__Task directions__
Could you print exactly the lines of the listing below, starting at the line that has "Given: Select the 昨天 time filter" and ending at the line that has "The width and height of the screenshot is (862, 858).", and only those lines?
──────── Dataset ────────
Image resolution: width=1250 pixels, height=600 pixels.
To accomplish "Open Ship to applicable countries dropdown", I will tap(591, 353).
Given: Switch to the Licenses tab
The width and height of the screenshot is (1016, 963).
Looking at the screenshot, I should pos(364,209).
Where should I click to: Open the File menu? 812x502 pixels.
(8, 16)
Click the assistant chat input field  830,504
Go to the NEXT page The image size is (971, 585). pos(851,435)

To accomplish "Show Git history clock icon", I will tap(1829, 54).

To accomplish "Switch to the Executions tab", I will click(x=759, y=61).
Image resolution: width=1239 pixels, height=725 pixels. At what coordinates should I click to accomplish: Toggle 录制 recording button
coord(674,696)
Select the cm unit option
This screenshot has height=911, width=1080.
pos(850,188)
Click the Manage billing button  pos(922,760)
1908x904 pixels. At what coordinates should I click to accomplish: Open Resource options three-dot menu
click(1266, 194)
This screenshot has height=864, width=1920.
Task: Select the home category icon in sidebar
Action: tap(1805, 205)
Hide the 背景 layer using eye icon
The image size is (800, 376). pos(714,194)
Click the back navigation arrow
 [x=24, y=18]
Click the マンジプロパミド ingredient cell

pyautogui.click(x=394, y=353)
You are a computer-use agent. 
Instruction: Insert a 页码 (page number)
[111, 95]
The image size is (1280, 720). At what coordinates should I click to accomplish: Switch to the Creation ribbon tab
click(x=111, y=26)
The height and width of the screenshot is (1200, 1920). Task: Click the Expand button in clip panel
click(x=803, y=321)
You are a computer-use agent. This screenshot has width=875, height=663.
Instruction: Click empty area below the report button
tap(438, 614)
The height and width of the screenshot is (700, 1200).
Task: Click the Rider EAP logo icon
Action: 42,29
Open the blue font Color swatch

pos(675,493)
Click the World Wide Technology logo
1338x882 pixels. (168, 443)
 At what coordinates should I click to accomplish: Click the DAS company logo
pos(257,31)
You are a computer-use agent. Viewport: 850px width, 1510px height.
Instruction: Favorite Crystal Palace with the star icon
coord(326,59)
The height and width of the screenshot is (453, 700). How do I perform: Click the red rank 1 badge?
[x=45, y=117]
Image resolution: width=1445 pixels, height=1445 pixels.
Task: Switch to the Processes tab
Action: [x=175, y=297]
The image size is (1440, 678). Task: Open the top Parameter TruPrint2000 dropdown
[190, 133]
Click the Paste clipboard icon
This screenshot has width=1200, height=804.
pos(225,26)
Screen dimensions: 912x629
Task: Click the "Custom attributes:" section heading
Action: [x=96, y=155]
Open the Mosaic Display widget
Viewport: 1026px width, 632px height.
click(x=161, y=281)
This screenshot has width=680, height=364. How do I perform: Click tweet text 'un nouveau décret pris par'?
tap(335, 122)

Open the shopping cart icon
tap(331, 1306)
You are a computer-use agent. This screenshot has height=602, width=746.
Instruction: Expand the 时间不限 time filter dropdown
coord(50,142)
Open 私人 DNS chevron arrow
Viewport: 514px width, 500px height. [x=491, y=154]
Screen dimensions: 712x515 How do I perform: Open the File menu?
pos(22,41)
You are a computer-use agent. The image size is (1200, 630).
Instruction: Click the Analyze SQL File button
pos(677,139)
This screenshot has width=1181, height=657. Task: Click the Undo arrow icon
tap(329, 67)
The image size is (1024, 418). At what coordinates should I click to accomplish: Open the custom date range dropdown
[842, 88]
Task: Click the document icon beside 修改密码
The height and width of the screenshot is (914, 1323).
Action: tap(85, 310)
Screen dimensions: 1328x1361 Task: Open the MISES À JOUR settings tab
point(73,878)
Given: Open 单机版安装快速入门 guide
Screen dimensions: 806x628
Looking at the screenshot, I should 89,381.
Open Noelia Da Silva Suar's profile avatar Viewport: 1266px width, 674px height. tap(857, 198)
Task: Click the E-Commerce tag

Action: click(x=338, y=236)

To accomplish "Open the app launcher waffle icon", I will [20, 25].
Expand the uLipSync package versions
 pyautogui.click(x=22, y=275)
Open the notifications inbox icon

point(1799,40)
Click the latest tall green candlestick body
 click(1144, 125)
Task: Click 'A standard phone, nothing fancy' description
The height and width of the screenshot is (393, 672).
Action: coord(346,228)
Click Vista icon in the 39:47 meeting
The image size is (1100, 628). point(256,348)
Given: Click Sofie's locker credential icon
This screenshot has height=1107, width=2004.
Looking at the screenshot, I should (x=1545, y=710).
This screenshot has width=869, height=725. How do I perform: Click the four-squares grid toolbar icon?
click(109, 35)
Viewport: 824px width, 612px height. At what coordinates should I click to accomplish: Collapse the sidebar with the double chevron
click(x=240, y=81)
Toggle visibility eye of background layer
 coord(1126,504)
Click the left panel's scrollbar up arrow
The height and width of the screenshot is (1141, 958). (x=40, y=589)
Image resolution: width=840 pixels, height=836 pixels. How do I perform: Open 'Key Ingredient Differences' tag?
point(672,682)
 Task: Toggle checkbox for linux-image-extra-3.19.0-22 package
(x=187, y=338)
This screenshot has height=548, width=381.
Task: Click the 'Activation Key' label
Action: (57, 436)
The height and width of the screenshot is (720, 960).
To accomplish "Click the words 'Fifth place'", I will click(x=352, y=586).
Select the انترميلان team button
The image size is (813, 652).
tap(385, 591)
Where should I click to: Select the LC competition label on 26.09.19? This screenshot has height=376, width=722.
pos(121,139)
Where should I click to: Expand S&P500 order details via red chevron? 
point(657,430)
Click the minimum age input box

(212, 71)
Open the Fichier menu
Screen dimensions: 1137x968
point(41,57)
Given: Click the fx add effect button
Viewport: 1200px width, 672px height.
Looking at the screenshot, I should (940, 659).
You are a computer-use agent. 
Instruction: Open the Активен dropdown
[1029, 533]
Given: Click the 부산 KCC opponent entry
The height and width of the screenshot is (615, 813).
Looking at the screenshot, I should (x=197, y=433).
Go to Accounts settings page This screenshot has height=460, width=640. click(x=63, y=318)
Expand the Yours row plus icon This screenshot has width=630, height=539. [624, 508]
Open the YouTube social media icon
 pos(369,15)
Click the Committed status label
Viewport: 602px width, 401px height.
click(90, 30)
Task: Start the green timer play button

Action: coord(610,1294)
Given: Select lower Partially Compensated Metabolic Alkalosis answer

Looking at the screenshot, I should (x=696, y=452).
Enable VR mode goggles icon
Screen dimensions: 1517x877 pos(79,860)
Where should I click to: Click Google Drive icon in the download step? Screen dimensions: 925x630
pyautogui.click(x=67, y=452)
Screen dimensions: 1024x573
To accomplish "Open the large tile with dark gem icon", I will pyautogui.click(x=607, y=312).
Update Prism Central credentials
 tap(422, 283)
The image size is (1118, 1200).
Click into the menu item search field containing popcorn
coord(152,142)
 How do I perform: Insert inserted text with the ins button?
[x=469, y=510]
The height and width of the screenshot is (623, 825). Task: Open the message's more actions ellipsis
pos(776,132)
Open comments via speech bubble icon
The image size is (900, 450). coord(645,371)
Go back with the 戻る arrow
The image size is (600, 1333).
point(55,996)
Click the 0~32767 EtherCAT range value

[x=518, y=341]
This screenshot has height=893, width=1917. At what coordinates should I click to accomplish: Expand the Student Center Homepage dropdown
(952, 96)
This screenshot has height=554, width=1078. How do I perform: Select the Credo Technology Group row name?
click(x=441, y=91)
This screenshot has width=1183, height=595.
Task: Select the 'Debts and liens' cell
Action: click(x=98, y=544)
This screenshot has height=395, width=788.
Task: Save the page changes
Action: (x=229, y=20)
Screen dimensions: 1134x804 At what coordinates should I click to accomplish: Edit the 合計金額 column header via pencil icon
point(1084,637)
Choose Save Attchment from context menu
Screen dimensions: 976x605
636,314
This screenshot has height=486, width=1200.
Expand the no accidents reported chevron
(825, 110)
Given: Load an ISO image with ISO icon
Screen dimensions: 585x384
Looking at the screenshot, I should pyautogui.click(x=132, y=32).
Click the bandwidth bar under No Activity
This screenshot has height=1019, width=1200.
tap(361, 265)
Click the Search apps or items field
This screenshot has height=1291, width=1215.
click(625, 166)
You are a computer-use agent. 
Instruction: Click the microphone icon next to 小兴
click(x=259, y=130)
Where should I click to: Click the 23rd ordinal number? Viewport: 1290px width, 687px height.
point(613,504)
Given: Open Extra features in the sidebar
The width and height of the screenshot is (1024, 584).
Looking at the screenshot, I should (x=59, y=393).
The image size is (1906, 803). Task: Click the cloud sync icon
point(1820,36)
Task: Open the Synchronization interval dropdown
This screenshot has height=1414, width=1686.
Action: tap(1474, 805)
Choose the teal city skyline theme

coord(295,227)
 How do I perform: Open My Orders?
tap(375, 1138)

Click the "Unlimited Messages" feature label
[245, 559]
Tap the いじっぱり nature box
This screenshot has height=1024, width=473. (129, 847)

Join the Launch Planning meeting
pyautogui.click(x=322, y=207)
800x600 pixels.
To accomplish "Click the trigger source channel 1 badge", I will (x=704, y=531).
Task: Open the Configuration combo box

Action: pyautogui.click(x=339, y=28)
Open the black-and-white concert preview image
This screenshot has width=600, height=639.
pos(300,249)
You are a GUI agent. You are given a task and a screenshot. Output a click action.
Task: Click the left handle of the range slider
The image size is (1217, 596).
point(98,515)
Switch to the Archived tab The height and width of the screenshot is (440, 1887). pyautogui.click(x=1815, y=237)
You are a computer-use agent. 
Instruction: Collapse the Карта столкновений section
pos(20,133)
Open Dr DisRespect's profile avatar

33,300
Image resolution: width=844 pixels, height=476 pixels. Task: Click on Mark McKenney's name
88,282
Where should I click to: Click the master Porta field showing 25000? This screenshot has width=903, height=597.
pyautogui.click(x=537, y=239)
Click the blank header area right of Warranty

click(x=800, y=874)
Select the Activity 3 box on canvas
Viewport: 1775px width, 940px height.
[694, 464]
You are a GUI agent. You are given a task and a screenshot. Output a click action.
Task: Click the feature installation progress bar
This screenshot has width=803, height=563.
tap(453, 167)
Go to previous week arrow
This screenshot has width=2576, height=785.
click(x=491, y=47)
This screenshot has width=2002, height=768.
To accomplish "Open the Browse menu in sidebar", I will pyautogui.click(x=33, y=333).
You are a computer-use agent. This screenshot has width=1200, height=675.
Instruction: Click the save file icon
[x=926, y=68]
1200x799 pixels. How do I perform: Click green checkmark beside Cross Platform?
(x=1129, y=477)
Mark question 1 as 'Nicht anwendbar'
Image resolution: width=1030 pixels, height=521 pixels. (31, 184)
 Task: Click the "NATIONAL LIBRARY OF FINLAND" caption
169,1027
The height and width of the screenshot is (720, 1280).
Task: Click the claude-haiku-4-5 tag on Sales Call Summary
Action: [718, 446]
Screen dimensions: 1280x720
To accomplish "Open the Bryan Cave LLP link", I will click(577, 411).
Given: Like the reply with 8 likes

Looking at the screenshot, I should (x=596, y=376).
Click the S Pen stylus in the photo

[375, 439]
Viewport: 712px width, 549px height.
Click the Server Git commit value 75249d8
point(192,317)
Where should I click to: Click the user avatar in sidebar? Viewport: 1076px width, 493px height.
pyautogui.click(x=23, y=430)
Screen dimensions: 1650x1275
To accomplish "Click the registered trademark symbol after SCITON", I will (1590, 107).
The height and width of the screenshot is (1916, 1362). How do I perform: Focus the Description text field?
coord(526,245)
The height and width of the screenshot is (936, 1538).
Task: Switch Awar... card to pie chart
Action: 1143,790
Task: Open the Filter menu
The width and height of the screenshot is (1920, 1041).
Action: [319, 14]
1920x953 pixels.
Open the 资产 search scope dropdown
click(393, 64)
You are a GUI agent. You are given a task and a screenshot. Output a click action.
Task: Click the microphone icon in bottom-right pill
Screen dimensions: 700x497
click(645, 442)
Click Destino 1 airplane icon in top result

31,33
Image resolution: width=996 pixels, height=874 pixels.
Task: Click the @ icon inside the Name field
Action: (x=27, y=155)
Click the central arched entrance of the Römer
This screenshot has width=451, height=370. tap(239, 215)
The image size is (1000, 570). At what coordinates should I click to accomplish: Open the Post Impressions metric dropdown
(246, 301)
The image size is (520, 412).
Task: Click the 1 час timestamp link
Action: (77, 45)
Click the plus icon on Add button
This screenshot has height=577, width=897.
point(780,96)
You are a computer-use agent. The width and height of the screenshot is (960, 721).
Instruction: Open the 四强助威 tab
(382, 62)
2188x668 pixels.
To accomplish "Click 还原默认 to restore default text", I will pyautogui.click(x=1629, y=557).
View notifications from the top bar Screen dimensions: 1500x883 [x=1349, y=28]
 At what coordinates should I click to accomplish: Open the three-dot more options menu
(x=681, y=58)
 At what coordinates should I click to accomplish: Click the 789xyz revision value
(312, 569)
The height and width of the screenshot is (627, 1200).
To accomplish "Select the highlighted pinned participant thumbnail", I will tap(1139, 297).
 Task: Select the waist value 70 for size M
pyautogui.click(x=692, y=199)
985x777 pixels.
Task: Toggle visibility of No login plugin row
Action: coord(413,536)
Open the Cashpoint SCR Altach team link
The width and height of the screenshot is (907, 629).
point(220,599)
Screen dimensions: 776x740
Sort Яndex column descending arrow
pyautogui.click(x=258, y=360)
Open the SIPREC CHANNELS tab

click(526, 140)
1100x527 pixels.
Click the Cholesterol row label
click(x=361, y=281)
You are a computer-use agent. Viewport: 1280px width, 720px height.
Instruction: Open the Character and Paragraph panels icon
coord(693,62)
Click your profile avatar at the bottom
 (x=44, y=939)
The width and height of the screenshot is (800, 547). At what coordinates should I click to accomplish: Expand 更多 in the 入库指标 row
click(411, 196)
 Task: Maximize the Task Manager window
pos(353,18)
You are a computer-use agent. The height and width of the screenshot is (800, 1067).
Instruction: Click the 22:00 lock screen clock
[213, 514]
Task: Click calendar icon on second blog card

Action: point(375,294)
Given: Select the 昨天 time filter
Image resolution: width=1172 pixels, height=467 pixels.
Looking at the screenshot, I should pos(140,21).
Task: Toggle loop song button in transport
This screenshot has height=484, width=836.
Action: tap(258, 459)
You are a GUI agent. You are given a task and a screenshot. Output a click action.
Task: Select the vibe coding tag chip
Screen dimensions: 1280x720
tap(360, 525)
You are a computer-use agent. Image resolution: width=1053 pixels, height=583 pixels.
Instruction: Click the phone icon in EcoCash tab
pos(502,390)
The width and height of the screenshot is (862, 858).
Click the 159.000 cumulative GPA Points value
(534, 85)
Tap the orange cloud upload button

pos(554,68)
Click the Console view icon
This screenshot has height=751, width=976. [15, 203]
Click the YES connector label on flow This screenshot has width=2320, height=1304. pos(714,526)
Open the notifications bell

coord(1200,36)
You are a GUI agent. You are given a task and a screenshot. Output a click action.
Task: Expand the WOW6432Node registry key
────────
__Result__
Given: Select the 昨天 time filter
Image resolution: width=1172 pixels, height=467 pixels.
Looking at the screenshot, I should pos(140,21).
Task: Toggle loop song button in transport
This screenshot has height=484, width=836.
Action: tap(258, 459)
You are a GUI agent. You are given a task and a screenshot. Output a click action.
Task: Select the vibe coding tag chip
Screen dimensions: 1280x720
tap(360, 525)
You are a computer-use agent. Image resolution: width=1053 pixels, height=583 pixels.
Instruction: Click the phone icon in EcoCash tab
pos(502,390)
The width and height of the screenshot is (862, 858).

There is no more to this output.